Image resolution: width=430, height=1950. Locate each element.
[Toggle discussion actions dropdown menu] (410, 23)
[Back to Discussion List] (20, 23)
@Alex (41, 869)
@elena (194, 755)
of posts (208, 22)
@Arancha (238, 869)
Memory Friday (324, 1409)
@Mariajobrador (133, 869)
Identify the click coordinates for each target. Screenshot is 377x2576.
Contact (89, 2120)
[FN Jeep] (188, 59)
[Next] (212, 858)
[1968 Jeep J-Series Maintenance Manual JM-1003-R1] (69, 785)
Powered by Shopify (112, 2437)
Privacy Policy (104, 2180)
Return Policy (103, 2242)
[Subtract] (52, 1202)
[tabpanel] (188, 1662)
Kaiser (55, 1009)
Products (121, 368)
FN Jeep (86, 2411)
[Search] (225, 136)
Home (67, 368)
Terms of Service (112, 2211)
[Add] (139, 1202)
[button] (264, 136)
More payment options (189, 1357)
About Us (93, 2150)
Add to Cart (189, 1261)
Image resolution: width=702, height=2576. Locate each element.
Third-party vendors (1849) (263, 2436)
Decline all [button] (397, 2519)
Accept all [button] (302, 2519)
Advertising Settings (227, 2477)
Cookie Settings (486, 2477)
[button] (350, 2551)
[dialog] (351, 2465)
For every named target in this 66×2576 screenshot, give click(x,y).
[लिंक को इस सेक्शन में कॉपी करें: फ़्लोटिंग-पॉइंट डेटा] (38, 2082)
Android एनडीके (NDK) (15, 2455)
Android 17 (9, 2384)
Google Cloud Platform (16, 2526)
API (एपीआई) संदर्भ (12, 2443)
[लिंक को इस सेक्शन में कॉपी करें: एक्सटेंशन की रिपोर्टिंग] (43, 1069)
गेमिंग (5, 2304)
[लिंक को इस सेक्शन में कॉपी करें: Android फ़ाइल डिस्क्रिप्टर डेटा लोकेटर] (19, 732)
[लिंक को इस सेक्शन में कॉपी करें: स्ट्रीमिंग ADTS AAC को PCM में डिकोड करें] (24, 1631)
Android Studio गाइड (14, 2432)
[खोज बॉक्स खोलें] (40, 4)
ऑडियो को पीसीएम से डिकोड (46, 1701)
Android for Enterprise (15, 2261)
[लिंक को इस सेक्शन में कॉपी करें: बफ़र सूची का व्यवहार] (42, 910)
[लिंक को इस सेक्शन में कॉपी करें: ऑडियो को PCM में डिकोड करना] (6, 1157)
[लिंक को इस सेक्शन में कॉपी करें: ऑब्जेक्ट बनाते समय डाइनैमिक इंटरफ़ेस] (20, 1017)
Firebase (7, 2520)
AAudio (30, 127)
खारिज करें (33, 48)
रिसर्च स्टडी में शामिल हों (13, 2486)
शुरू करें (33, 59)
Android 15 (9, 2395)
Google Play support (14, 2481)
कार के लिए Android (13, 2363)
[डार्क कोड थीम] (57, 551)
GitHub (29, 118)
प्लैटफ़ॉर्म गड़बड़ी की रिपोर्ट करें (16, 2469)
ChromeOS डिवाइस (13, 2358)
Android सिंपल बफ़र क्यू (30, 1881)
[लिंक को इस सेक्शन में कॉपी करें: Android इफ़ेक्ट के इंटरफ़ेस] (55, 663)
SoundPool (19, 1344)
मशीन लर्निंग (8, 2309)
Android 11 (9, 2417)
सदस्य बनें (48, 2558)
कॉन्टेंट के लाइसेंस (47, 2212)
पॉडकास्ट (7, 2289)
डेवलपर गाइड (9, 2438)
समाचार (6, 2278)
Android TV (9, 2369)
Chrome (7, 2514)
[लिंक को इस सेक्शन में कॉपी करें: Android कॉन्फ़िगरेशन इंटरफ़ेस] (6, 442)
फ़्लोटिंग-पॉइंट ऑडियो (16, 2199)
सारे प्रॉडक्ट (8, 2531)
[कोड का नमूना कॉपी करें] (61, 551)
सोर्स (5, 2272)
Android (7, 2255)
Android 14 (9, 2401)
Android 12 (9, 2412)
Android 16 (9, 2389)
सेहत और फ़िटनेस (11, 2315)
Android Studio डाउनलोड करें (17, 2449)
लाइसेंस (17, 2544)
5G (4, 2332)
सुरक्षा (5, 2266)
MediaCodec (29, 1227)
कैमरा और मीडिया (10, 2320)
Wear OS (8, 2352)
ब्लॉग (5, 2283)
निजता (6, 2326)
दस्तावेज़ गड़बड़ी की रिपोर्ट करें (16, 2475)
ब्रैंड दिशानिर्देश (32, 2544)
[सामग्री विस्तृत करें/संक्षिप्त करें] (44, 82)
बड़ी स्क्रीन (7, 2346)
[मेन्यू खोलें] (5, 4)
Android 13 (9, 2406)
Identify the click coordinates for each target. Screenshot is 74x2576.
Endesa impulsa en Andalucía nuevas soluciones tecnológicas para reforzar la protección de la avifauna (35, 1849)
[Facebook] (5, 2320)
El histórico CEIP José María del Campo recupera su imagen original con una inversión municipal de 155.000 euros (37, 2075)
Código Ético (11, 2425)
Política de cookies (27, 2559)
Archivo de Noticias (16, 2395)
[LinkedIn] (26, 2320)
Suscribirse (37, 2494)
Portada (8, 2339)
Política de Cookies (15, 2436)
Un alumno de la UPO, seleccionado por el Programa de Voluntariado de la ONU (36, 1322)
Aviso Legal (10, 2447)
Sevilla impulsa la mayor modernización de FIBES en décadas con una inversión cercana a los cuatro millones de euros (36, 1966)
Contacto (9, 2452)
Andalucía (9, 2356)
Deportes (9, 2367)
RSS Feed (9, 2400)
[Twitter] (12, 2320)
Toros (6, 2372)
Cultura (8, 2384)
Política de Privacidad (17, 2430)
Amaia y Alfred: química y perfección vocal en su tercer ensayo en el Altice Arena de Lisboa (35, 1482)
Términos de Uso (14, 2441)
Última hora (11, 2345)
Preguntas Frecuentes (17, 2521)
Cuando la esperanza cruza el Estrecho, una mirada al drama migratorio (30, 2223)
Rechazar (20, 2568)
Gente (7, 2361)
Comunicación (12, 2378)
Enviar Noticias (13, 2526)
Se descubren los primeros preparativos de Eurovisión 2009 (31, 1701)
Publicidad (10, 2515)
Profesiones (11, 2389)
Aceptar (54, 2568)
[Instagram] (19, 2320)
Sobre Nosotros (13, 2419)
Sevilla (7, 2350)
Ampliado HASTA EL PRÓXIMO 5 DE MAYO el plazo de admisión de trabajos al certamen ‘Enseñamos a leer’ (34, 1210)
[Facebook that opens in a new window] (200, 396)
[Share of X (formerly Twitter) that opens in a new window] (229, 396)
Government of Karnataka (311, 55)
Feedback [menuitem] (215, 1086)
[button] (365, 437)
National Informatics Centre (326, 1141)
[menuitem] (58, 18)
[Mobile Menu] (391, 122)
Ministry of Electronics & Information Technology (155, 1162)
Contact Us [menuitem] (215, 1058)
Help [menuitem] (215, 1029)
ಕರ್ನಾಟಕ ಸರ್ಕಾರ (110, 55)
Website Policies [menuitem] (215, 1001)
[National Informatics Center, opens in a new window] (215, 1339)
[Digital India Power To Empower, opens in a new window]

::::::::::

- [Requirement]:
Write an exact transcription of every entry above.

- [Written response]:
Image resolution: width=430, height=1950. Locate each element.
[Toggle discussion actions dropdown menu] (410, 23)
[Back to Discussion List] (20, 23)
@Alex (41, 869)
@elena (194, 755)
of posts (208, 22)
@Arancha (238, 869)
Memory Friday (324, 1409)
@Mariajobrador (133, 869)
Identify the click coordinates for each target. Screenshot is 377x2576.
Contact (89, 2120)
[FN Jeep] (188, 59)
[Next] (212, 858)
[1968 Jeep J-Series Maintenance Manual JM-1003-R1] (69, 785)
Powered by Shopify (112, 2437)
Privacy Policy (104, 2180)
Return Policy (103, 2242)
[Subtract] (52, 1202)
[tabpanel] (188, 1662)
Kaiser (55, 1009)
Products (121, 368)
FN Jeep (86, 2411)
[Search] (225, 136)
Home (67, 368)
Terms of Service (112, 2211)
[Add] (139, 1202)
[button] (264, 136)
More payment options (189, 1357)
About Us (93, 2150)
Add to Cart (189, 1261)
Image resolution: width=702, height=2576. Locate each element.
Third-party vendors (1849) (263, 2436)
Decline all [button] (397, 2519)
Accept all [button] (302, 2519)
Advertising Settings (227, 2477)
Cookie Settings (486, 2477)
[button] (350, 2551)
[dialog] (351, 2465)
For every named target in this 66×2576 screenshot, give click(x,y).
[लिंक को इस सेक्शन में कॉपी करें: फ़्लोटिंग-पॉइंट डेटा] (38, 2082)
Android एनडीके (NDK) (15, 2455)
Android 17 (9, 2384)
Google Cloud Platform (16, 2526)
API (एपीआई) संदर्भ (12, 2443)
[लिंक को इस सेक्शन में कॉपी करें: एक्सटेंशन की रिपोर्टिंग] (43, 1069)
गेमिंग (5, 2304)
[लिंक को इस सेक्शन में कॉपी करें: Android फ़ाइल डिस्क्रिप्टर डेटा लोकेटर] (19, 732)
[लिंक को इस सेक्शन में कॉपी करें: स्ट्रीमिंग ADTS AAC को PCM में डिकोड करें] (24, 1631)
Android Studio गाइड (14, 2432)
[खोज बॉक्स खोलें] (40, 4)
ऑडियो को पीसीएम से डिकोड (46, 1701)
Android for Enterprise (15, 2261)
[लिंक को इस सेक्शन में कॉपी करें: बफ़र सूची का व्यवहार] (42, 910)
[लिंक को इस सेक्शन में कॉपी करें: ऑडियो को PCM में डिकोड करना] (6, 1157)
[लिंक को इस सेक्शन में कॉपी करें: ऑब्जेक्ट बनाते समय डाइनैमिक इंटरफ़ेस] (20, 1017)
Firebase (7, 2520)
AAudio (30, 127)
खारिज करें (33, 48)
रिसर्च स्टडी में शामिल हों (13, 2486)
शुरू करें (33, 59)
Android 15 (9, 2395)
Google Play support (14, 2481)
कार के लिए Android (13, 2363)
[डार्क कोड थीम] (57, 551)
GitHub (29, 118)
प्लैटफ़ॉर्म गड़बड़ी की रिपोर्ट करें (16, 2469)
ChromeOS डिवाइस (13, 2358)
Android सिंपल बफ़र क्यू (30, 1881)
[लिंक को इस सेक्शन में कॉपी करें: Android इफ़ेक्ट के इंटरफ़ेस] (55, 663)
SoundPool (19, 1344)
मशीन लर्निंग (8, 2309)
Android 11 (9, 2417)
सदस्य बनें (48, 2558)
कॉन्टेंट के लाइसेंस (47, 2212)
पॉडकास्ट (7, 2289)
डेवलपर गाइड (9, 2438)
समाचार (6, 2278)
Android TV (9, 2369)
Chrome (7, 2514)
[लिंक को इस सेक्शन में कॉपी करें: Android कॉन्फ़िगरेशन इंटरफ़ेस] (6, 442)
फ़्लोटिंग-पॉइंट ऑडियो (16, 2199)
सारे प्रॉडक्ट (8, 2531)
[कोड का नमूना कॉपी करें] (61, 551)
सोर्स (5, 2272)
Android (7, 2255)
Android 14 (9, 2401)
Android 12 (9, 2412)
Android 16 (9, 2389)
सेहत और फ़िटनेस (11, 2315)
Android Studio डाउनलोड करें (17, 2449)
लाइसेंस (17, 2544)
5G (4, 2332)
सुरक्षा (5, 2266)
MediaCodec (29, 1227)
कैमरा और मीडिया (10, 2320)
Wear OS (8, 2352)
ब्लॉग (5, 2283)
निजता (6, 2326)
दस्तावेज़ गड़बड़ी की रिपोर्ट करें (16, 2475)
ब्रैंड दिशानिर्देश (32, 2544)
[सामग्री विस्तृत करें/संक्षिप्त करें] (44, 82)
बड़ी स्क्रीन (7, 2346)
[मेन्यू खोलें] (5, 4)
Android 13 (9, 2406)
Identify the click coordinates for each target. Screenshot is 74x2576.
Endesa impulsa en Andalucía nuevas soluciones tecnológicas para reforzar la protección de la avifauna (35, 1849)
[Facebook] (5, 2320)
El histórico CEIP José María del Campo recupera su imagen original con una inversión municipal de 155.000 euros (37, 2075)
Código Ético (11, 2425)
Política de cookies (27, 2559)
Archivo de Noticias (16, 2395)
[LinkedIn] (26, 2320)
Suscribirse (37, 2494)
Portada (8, 2339)
Política de Cookies (15, 2436)
Un alumno de la UPO, seleccionado por el Programa de Voluntariado de la ONU (36, 1322)
Aviso Legal (10, 2447)
Sevilla impulsa la mayor modernización de FIBES en décadas con una inversión cercana a los cuatro millones de euros (36, 1966)
Contacto (9, 2452)
Andalucía (9, 2356)
Deportes (9, 2367)
RSS Feed (9, 2400)
[Twitter] (12, 2320)
Toros (6, 2372)
Cultura (8, 2384)
Política de Privacidad (17, 2430)
Amaia y Alfred: química y perfección vocal en su tercer ensayo en el Altice Arena de Lisboa (35, 1482)
Términos de Uso (14, 2441)
Última hora (11, 2345)
Preguntas Frecuentes (17, 2521)
Cuando la esperanza cruza el Estrecho, una mirada al drama migratorio (30, 2223)
Rechazar (20, 2568)
Gente (7, 2361)
Comunicación (12, 2378)
Enviar Noticias (13, 2526)
Se descubren los primeros preparativos de Eurovisión 2009 (31, 1701)
Publicidad (10, 2515)
Profesiones (11, 2389)
Aceptar (54, 2568)
[Instagram] (19, 2320)
Sobre Nosotros (13, 2419)
Sevilla (7, 2350)
Ampliado HASTA EL PRÓXIMO 5 DE MAYO el plazo de admisión de trabajos al certamen ‘Enseñamos a leer’ (34, 1210)
[Facebook that opens in a new window] (200, 396)
[Share of X (formerly Twitter) that opens in a new window] (229, 396)
Government of Karnataka (311, 55)
Feedback [menuitem] (215, 1086)
[button] (365, 437)
National Informatics Centre (326, 1141)
[menuitem] (58, 18)
[Mobile Menu] (391, 122)
Ministry of Electronics & Information Technology (155, 1162)
Contact Us [menuitem] (215, 1058)
Help [menuitem] (215, 1029)
ಕರ್ನಾಟಕ ಸರ್ಕಾರ (110, 55)
Website Policies [menuitem] (215, 1001)
[National Informatics Center, opens in a new window] (215, 1339)
[Digital India Power To Empower, opens in a new window]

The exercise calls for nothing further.